%%
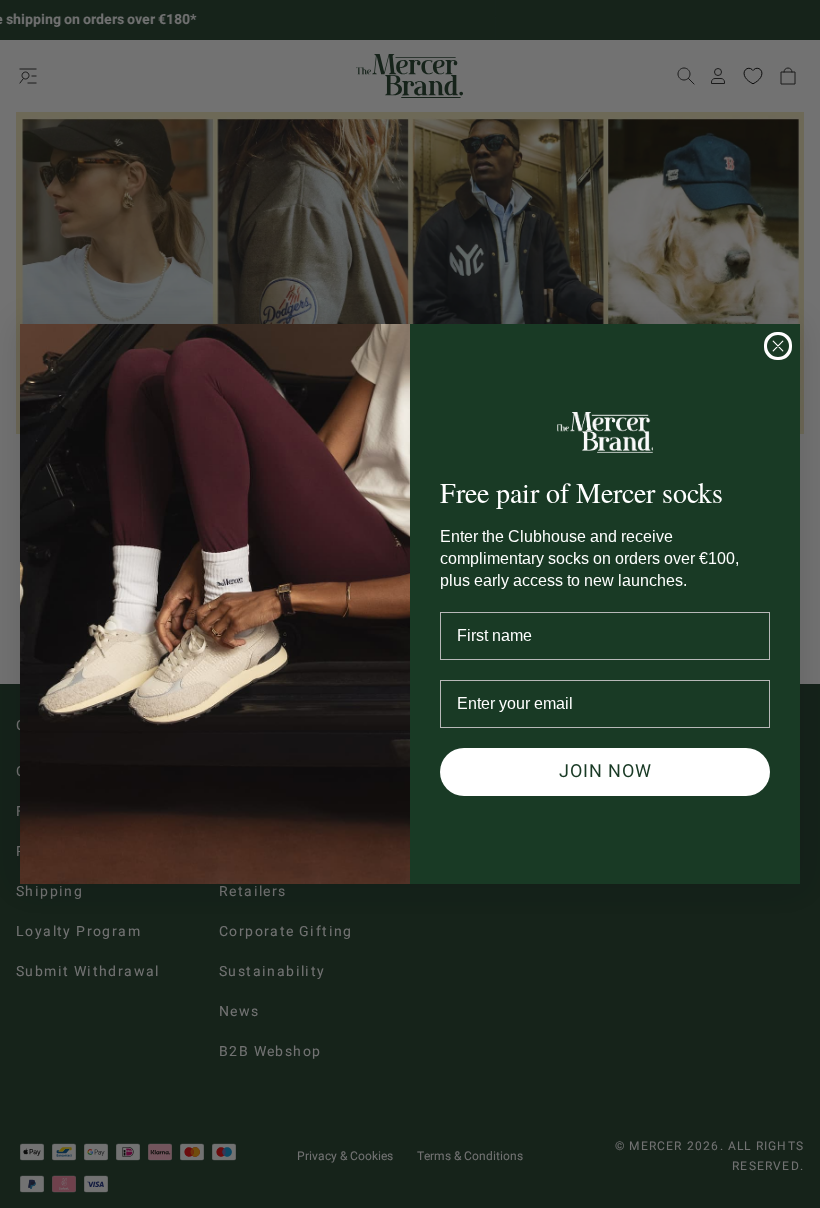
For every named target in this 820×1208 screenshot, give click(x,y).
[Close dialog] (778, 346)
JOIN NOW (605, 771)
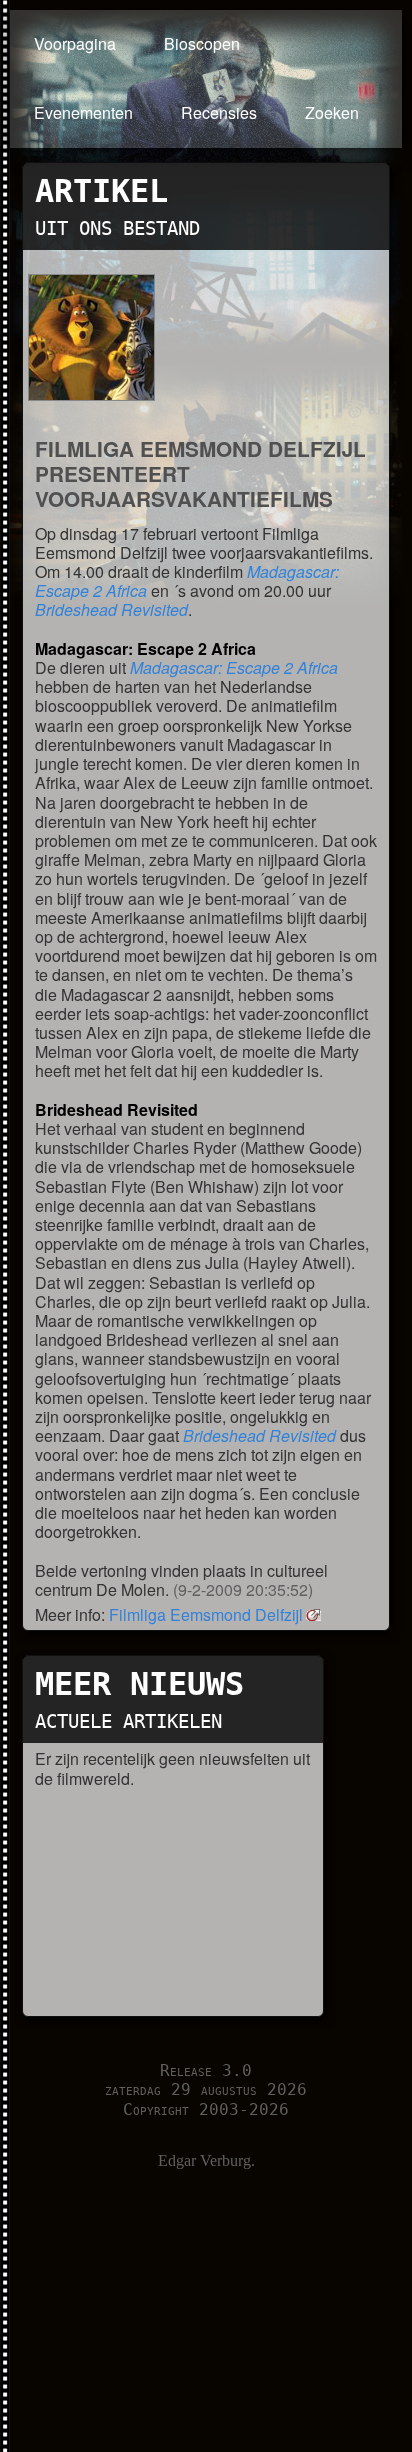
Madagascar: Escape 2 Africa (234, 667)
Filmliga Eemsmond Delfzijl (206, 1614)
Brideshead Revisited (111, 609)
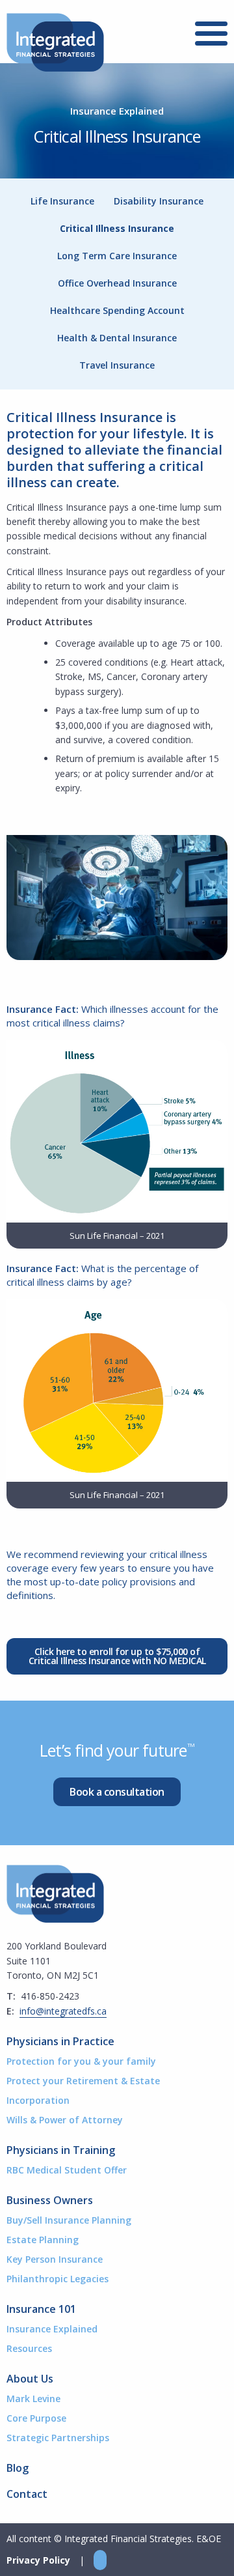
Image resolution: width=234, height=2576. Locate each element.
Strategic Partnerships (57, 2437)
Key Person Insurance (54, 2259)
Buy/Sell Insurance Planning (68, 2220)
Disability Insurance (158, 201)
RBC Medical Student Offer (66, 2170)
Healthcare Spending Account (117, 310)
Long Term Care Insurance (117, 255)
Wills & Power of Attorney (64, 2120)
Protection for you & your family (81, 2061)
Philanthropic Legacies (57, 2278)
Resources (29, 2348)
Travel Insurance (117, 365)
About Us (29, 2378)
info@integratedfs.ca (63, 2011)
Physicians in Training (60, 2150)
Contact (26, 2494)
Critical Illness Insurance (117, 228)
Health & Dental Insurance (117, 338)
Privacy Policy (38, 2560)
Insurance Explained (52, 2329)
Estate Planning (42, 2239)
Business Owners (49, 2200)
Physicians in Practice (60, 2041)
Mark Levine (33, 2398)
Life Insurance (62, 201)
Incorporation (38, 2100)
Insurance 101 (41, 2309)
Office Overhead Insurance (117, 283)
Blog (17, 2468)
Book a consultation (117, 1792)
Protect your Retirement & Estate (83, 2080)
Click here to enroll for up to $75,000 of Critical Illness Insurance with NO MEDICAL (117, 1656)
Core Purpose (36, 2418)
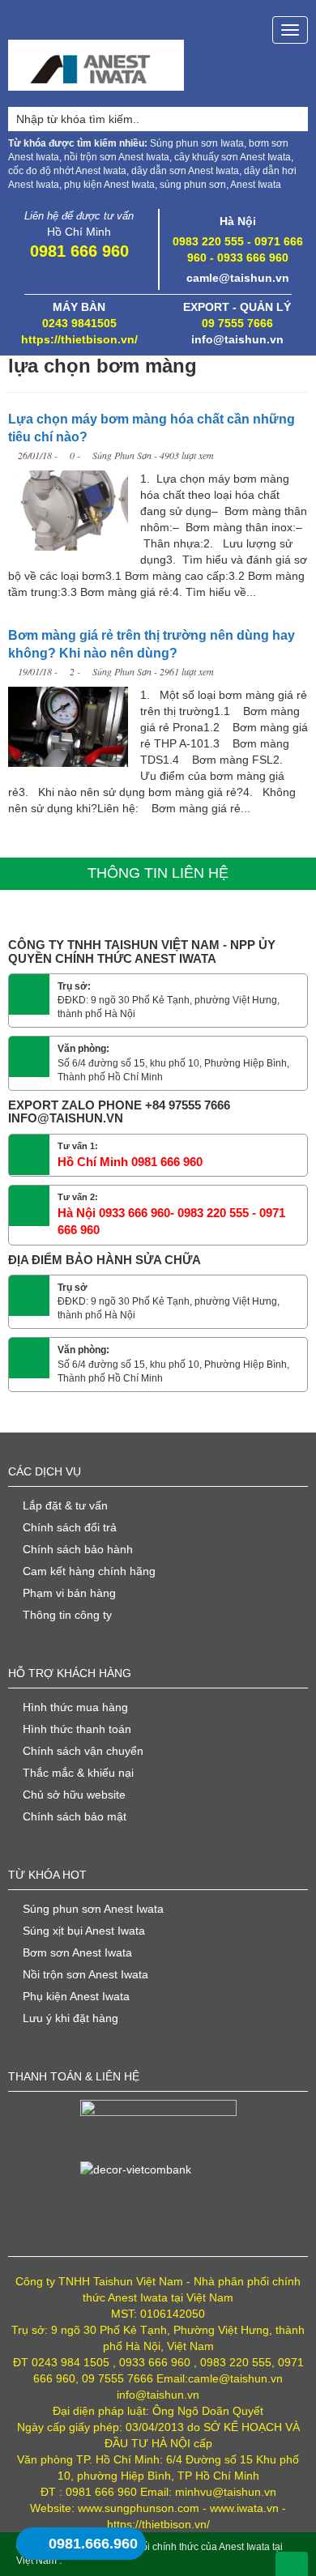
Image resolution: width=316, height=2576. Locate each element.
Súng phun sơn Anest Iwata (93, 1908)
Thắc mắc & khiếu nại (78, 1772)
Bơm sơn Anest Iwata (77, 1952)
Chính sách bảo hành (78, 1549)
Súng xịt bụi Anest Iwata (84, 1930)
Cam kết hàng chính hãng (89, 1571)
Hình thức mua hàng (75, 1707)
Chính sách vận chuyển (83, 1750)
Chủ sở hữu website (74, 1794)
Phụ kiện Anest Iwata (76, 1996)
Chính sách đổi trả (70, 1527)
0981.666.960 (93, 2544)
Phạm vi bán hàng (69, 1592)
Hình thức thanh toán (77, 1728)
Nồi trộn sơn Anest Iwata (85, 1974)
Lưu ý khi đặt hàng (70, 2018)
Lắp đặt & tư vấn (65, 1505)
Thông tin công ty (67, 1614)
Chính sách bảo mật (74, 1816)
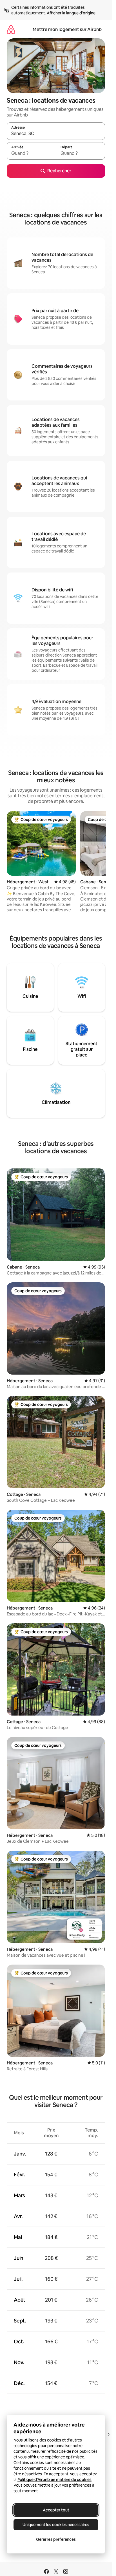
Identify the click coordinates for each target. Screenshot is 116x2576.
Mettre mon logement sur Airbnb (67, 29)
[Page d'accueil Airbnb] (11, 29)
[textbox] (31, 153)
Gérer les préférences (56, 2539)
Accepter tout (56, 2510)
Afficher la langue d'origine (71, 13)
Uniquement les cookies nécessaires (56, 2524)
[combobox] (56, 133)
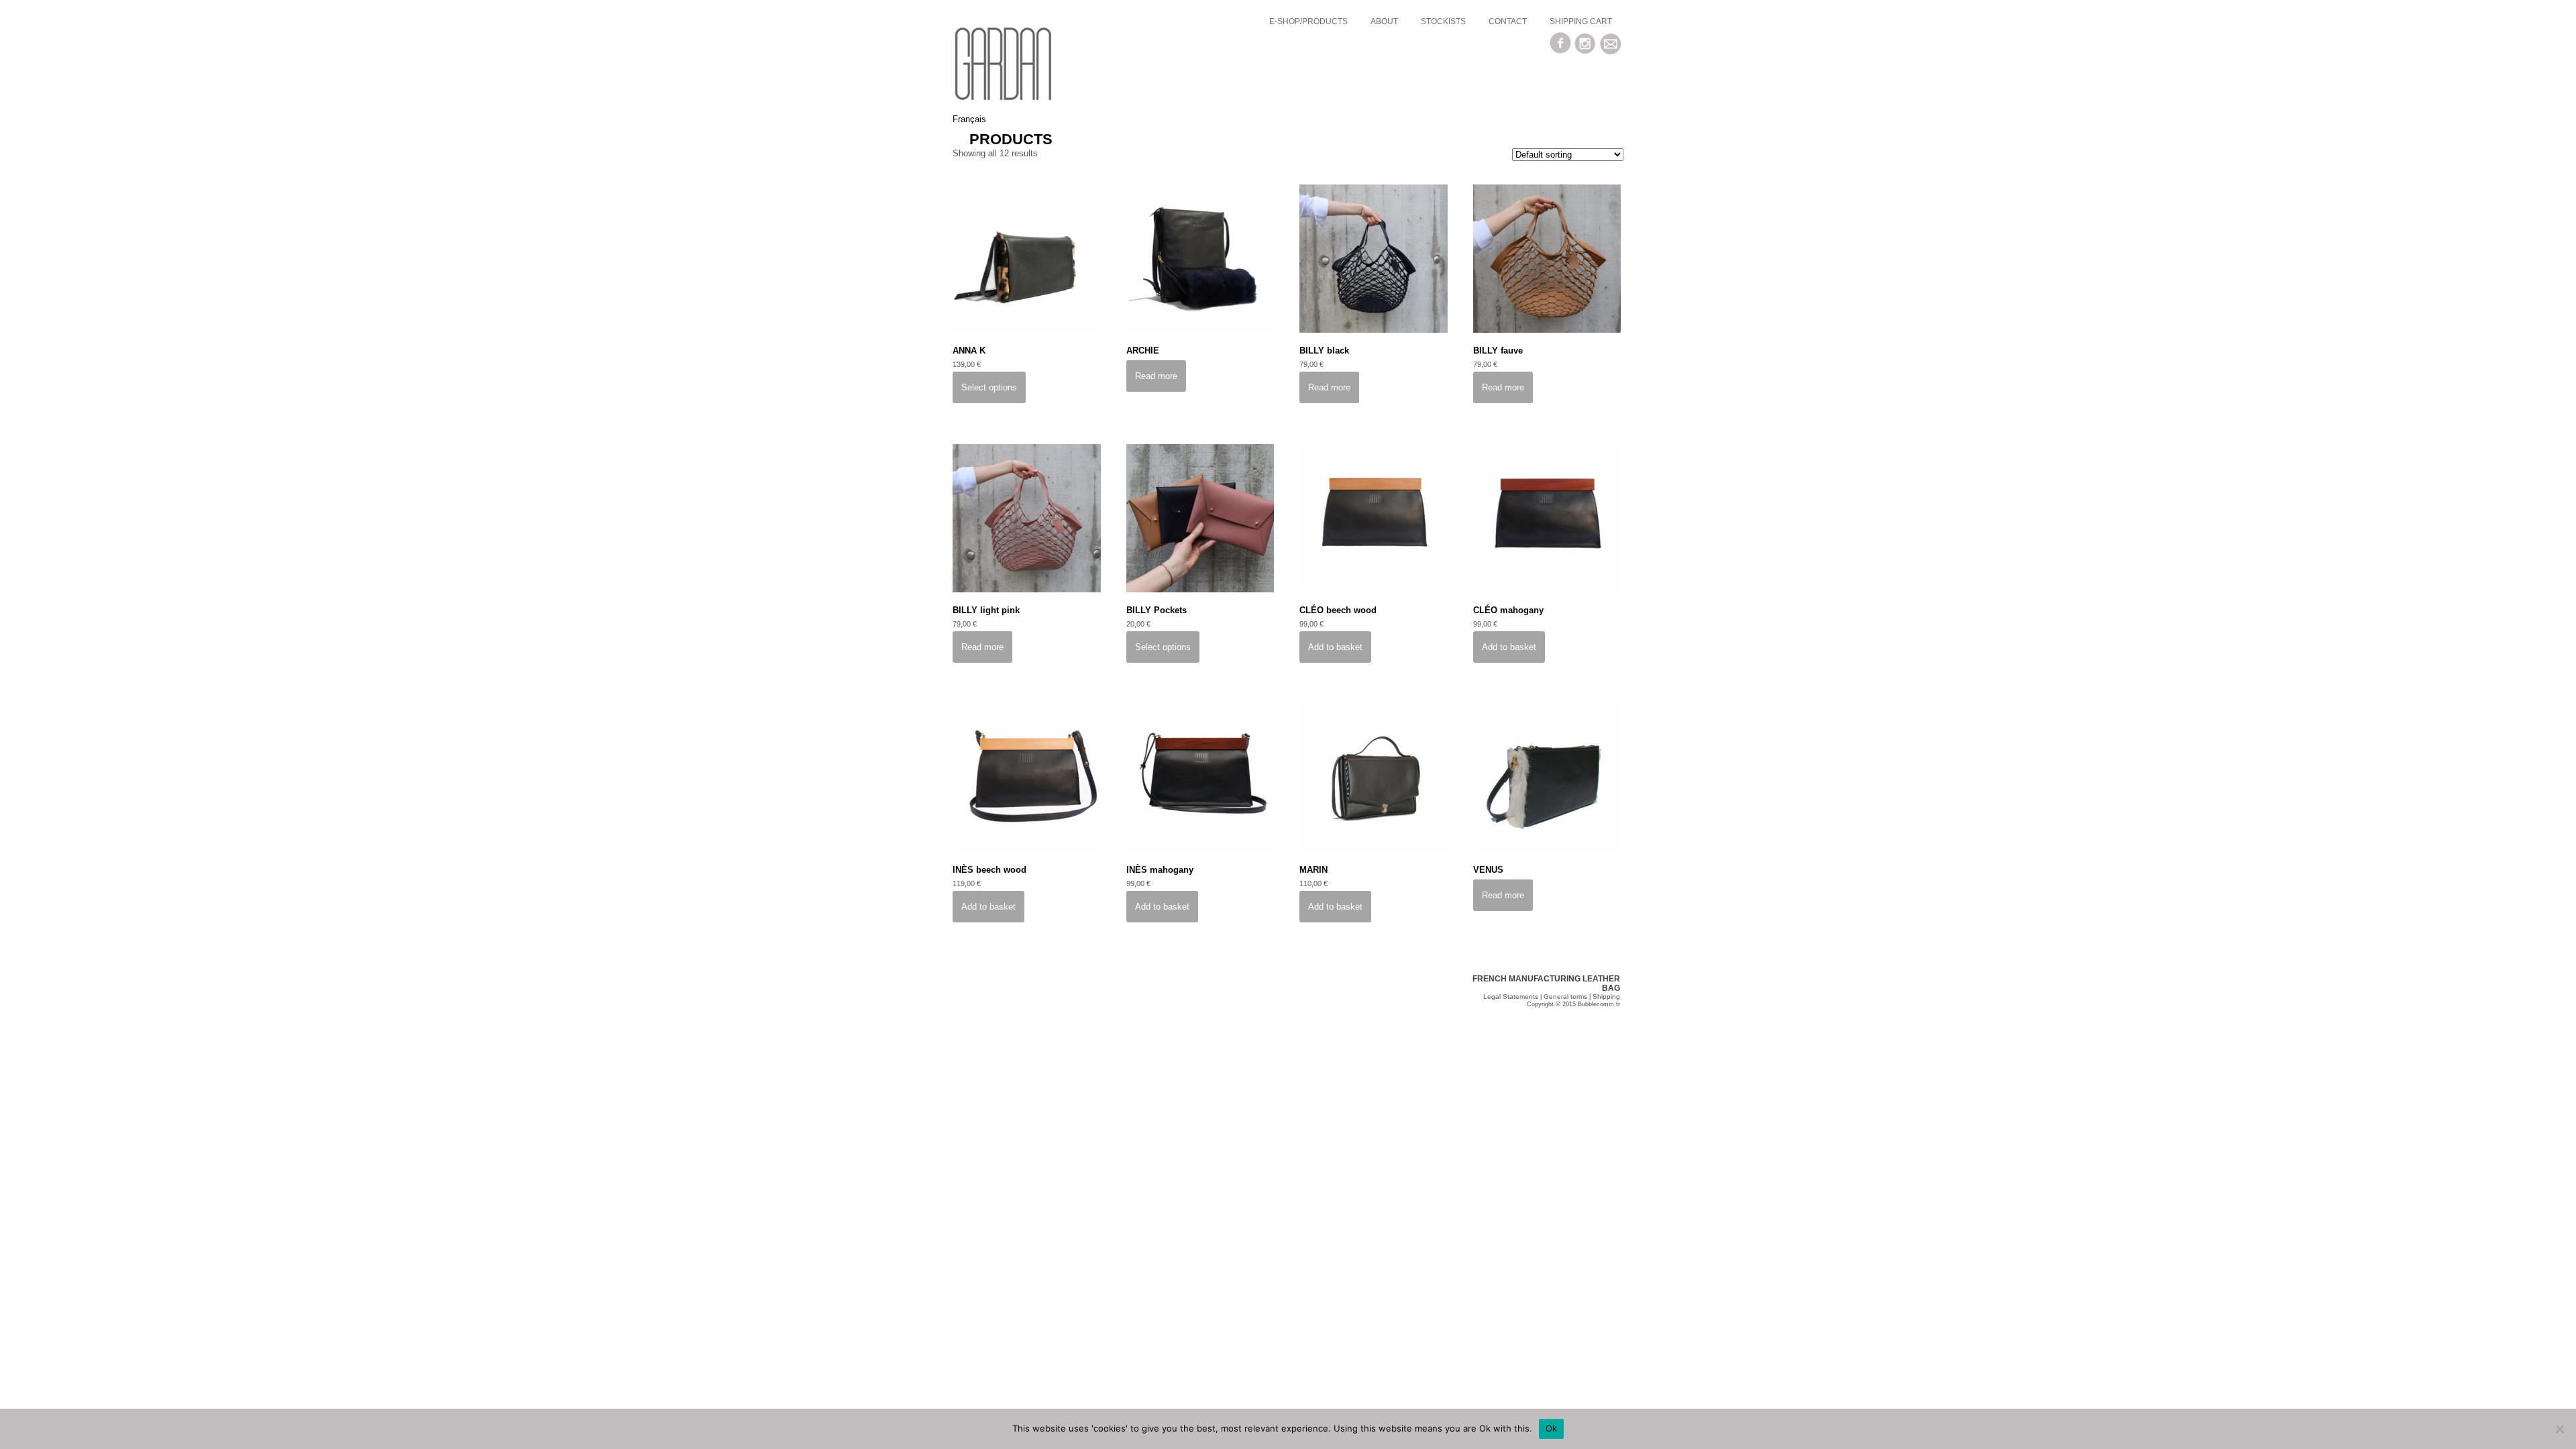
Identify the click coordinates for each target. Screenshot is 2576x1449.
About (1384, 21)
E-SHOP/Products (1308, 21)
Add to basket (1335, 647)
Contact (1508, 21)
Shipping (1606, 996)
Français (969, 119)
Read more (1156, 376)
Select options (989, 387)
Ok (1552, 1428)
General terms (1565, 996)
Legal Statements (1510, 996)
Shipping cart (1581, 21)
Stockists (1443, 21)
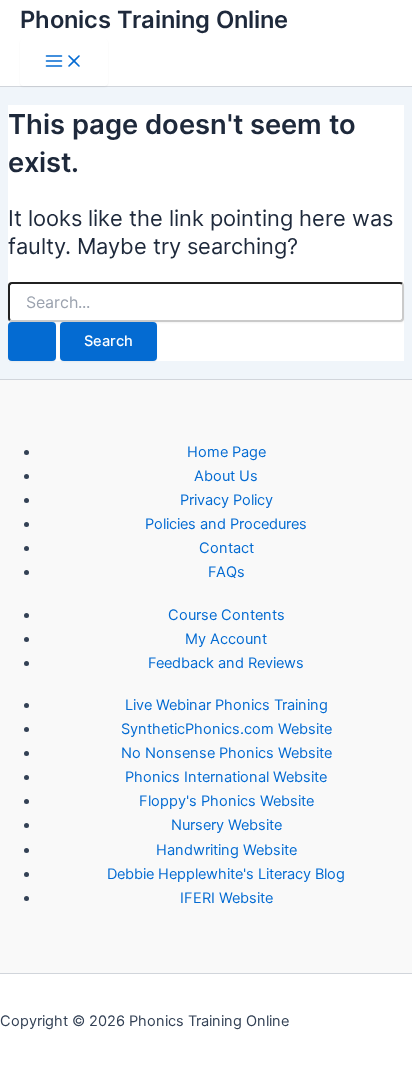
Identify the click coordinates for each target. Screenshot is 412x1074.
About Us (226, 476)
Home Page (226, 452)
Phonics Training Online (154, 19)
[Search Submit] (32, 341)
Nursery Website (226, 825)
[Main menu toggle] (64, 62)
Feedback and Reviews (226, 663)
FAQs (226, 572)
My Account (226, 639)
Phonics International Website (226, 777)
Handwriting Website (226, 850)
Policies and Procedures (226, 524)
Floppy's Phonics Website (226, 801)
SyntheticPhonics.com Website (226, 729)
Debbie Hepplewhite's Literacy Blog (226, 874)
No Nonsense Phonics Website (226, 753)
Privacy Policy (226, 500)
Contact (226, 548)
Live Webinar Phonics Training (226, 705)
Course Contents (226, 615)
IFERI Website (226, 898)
%%
▶ [Task requirements]: Using the listing above, copy exactly the line that contains "Phonics Training Online (154, 19)", the line that contains "Debbie Hepplewhite's Literacy Blog (226, 874)", and each line that falls between them.

▶ [Worked solution]:
Phonics Training Online (154, 19)
[Search Submit] (32, 341)
Nursery Website (226, 825)
[Main menu toggle] (64, 62)
Feedback and Reviews (226, 663)
FAQs (226, 572)
My Account (226, 639)
Phonics International Website (226, 777)
Handwriting Website (226, 850)
Policies and Procedures (226, 524)
Floppy's Phonics Website (226, 801)
SyntheticPhonics.com Website (226, 729)
Debbie Hepplewhite's Literacy Blog (226, 874)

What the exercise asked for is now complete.